Currently there is no effective treatment defined for COVID-19. Hydroxychloroquine, an anti-malarial, anti-inflammatory, and immunomodulating drug, has already been shown to be ineffective in treating COVID-19 [17]. However, it was widely used at the beginning of the outbreak because of the initial reports suggesting its beneficial effects [18]. It has been reported that the use of high-dose hydroxychloroquine may lead to both reversible or permanent deafness [19]. Likewise, favipiravir, which has also been used to treat COVID-19 patients, is considered a potentially ototoxic drug in the literature [20,21,22].

To answer the question, if the hydroxychloroquine or favipiravir used for COVID-19 treatment affected the hearing of the patients, we classified the participants according to the treatment modialites they had received and compared their hearing data. Our results indicated that neither hydroxychloroquine, nor favipiravir, nor their concomitant use, did not disturb the hearing of the participants.

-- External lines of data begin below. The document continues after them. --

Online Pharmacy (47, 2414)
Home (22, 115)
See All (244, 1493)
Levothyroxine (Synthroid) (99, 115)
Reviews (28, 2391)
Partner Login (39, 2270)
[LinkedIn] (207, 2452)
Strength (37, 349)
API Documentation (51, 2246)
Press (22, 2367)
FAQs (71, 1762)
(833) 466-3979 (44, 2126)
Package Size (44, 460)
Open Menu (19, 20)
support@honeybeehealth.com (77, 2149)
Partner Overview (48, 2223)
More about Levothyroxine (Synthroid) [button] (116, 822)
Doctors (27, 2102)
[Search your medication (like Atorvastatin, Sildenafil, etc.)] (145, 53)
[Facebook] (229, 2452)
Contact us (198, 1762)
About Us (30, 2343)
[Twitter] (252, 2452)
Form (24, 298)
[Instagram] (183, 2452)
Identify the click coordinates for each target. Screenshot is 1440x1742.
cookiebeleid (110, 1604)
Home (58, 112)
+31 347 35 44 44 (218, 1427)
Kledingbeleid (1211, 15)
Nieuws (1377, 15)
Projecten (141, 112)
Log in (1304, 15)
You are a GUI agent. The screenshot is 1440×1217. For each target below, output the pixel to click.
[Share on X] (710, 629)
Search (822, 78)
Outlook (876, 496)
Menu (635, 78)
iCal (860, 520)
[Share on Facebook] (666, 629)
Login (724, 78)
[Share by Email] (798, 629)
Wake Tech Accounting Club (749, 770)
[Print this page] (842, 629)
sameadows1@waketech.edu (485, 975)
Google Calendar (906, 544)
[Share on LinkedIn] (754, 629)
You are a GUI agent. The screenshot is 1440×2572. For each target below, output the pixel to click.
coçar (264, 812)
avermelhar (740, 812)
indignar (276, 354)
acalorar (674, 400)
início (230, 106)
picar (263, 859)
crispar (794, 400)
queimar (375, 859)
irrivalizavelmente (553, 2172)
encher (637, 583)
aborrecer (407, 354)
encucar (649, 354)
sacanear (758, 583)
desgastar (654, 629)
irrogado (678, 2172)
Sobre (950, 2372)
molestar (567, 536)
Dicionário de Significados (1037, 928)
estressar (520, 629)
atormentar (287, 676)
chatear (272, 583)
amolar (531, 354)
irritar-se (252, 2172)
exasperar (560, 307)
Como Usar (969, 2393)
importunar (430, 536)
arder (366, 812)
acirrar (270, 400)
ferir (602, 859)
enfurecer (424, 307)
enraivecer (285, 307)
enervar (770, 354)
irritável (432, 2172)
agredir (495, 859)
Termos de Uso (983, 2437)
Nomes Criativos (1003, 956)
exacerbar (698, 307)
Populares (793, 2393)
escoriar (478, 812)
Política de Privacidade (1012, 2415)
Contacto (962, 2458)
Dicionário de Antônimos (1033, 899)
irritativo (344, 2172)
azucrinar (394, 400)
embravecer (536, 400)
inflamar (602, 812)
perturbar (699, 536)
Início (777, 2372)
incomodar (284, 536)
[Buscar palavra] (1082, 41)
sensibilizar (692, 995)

This is the first study investigating the hearing function, as well as neuro-otologic symptoms of the COVID-19 patients after the disease. We have found that none of the neurotologic symptoms become permanent and the hearing function is not impaired due to mild and moderate COVID-19 disease or its treatments.

The limitations of this study include a relatively small group of participants, including only young and middle-aged caregivers, and the heterogeneity of the duration between the end of the disease and the assessment. In addition, the lack of an audiological test battery may be considered as a limitation. However, inviting people, who recovered from COVID-19, for research and applying tests to them was difficult. If the methods of this study are improved and a larger group of participants will be included in further studies, the effects of COVID-19 on hearing function will be clarified more precisely in the future.

Conclusion

Mild and moderate COVID-19 did not affect the hearing function permanently. Neuro-otological symptoms were not uncommon during the disease, and fortunately, they were not permanent. Furthermore, the medications, favipiravir and hydroxychloroquine which were used for the treatment of COVID-19 in some of the participants in our sample did not affect the hearing function of the participants in these doses in the study.